Personally, there is something untouchable and intangible that baffles me about photography. I see photos as just two-dimensional things. They don’t move, they don’t make sound, and they don't give feedback. Still, a good photograph will stop us dead in our tracks
I’m sure professional photographer or a university professor could list the elements of a well-composed photo and break down how you could theoretically create a spectacular one. However, I think photography has a spirit that goes beyond division of thirds, composure, or texture. I think the spirit of good photography can be found in something more abstract. The photography of Dan Milnor has this spirit. By making the decision to live his photography, Daniel breaths life into each photograph he takes.
Daniel has a passionate, deep love for the insanity of being a photographer, and a desire to be part of the action that all seems to bleed into his photographs. His work has taken him to the rural locals of the U.S., Africa, Asia, and Latin America. The photos included here are exclusively from his trips to Peru where he taught documentary photography and bookmaking workshops (Daniel has self-published over 100 titles). The black and white photos convey a presence, and energy of Peru. The photos put the observer in that same light Daniel was in when he shot them. That intangible energy buzzes on the surface, with no sound, no movement, but a distinct feeling
Daniel was born in Indiana and moved to San Antonio, Texas in the third grade. He spent four months each year with his family at their Ranch in Wyoming. Daniel performed many of the stereotypical ranching duties, often“...up with the sun and asleep when the coyotes began to cackle.” Daniels parents were extremely supportive and fostered in him a fierce individualism and grit typical of the wild American West. Daniel says he owes his parents “…a tremendous amount when it comes to independent thinking, independent living and not sitting down on the job until you are done.” Daniel carried this spirit of independent thinking throughout his scholastic career and by the time he got to The University of Texas, he was writing articles for the newspaper. Daniel had always enjoyed writing, but his photography career started really, with one paper assignment.

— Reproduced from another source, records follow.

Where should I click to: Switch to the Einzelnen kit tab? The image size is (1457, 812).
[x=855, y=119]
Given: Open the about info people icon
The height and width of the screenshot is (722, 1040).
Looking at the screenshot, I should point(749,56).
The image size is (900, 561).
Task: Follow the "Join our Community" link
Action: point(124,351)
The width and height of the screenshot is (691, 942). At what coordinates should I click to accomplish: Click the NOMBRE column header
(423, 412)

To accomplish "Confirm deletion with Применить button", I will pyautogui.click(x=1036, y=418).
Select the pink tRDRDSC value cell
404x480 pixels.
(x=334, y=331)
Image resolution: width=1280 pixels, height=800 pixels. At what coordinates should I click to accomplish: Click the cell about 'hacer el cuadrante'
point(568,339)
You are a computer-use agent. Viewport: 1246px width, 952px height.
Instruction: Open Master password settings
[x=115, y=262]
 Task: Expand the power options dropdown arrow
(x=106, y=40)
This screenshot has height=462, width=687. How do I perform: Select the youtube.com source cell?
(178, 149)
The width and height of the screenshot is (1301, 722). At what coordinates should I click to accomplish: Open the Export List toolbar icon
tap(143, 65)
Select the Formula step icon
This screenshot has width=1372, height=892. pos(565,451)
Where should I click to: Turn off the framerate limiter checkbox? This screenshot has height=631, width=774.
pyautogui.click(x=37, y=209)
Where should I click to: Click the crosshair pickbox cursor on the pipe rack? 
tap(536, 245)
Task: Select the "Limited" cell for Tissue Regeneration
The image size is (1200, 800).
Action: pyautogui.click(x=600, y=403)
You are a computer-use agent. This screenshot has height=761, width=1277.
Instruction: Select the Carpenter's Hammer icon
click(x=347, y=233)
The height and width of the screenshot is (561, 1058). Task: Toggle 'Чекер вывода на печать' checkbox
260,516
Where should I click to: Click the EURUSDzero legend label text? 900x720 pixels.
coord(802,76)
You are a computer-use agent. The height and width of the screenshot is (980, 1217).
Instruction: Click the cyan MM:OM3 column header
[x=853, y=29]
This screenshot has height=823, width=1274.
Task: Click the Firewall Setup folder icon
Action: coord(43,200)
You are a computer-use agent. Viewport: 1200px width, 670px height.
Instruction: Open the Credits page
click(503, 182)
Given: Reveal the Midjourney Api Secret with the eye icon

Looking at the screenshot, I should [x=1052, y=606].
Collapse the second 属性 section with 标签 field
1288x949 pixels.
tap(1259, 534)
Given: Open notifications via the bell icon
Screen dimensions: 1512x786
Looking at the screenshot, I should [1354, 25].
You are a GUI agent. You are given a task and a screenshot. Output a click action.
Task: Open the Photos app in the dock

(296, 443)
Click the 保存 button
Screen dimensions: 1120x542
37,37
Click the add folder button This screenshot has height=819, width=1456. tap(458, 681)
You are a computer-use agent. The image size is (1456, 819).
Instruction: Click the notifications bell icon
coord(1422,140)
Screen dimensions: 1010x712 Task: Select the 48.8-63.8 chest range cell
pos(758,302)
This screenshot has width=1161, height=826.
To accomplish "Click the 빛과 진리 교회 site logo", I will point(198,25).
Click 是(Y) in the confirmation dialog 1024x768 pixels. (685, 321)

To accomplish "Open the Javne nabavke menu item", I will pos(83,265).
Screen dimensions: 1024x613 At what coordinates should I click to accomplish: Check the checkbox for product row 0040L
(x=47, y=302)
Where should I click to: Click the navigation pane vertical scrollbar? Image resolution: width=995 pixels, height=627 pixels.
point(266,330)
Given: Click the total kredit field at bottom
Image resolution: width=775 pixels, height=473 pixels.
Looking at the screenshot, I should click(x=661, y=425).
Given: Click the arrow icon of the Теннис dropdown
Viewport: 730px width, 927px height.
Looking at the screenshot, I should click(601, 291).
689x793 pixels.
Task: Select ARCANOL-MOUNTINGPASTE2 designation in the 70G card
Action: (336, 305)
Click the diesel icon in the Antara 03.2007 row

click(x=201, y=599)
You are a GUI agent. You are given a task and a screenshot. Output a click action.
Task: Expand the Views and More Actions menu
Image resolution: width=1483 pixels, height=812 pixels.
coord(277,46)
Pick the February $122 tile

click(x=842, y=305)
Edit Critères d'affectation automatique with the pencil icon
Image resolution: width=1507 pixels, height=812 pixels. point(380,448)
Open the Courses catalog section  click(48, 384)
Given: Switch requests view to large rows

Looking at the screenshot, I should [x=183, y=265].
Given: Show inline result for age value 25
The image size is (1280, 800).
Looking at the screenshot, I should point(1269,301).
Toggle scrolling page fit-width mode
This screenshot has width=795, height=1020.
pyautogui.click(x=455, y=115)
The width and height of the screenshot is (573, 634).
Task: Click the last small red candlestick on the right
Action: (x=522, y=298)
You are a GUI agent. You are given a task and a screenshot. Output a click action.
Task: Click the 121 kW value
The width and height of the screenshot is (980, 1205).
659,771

Daniel got assigned to cover a bomb threat, but the paper didn’t have a photographer on hand, so they demanded Dan take a couple shots himself. Daniel says, “That [camera] hit my hand and my life changed. I never wrote another article… I lived in the darkroom, made mountains of terrible images and accompanying prints. Wore a vest, bought a police scanner and thought I should love things like war and poverty. I fell in, head over heels in love with this insanity called photojournalism.”
Daniel Milnor’s biggest influence was Larry Burrows, a photographer who’s gripping, in-your-face work during the Vietnam War famously contained the same sort of transformational power. Burrows’ work made you feel like you were interacting with the photo on a level much deeper than two dimensions.
Daniel is interested in creating this same close proximity, much more than he interested in gaining fame. Daniel tells us, “I have no interest in being known as a photographer, but what I love more than anything is being in the field, with those in my images, living as close to them as I can.
Living as close to his images has been one of the many highlights of Daniel’s career. He has enjoyed watching once in a lifetime moments transpire before his lens and these moments have filled him with a broader perspective of who is, and what he is here to do. “I’m a spec on this rock, but there are others who are larger, more important folks and learning about them, meeting them or investigating their contributions is a full time job.”
Daniel is 45 years old now, but says he has a ton to learn and hopes that his best work is yet to come. He is the Photographer-at-Large for Blurb , a platform for creating, printing, and publishing independent books. He is the author of the blog Smogranch, where he displays some of his personal work.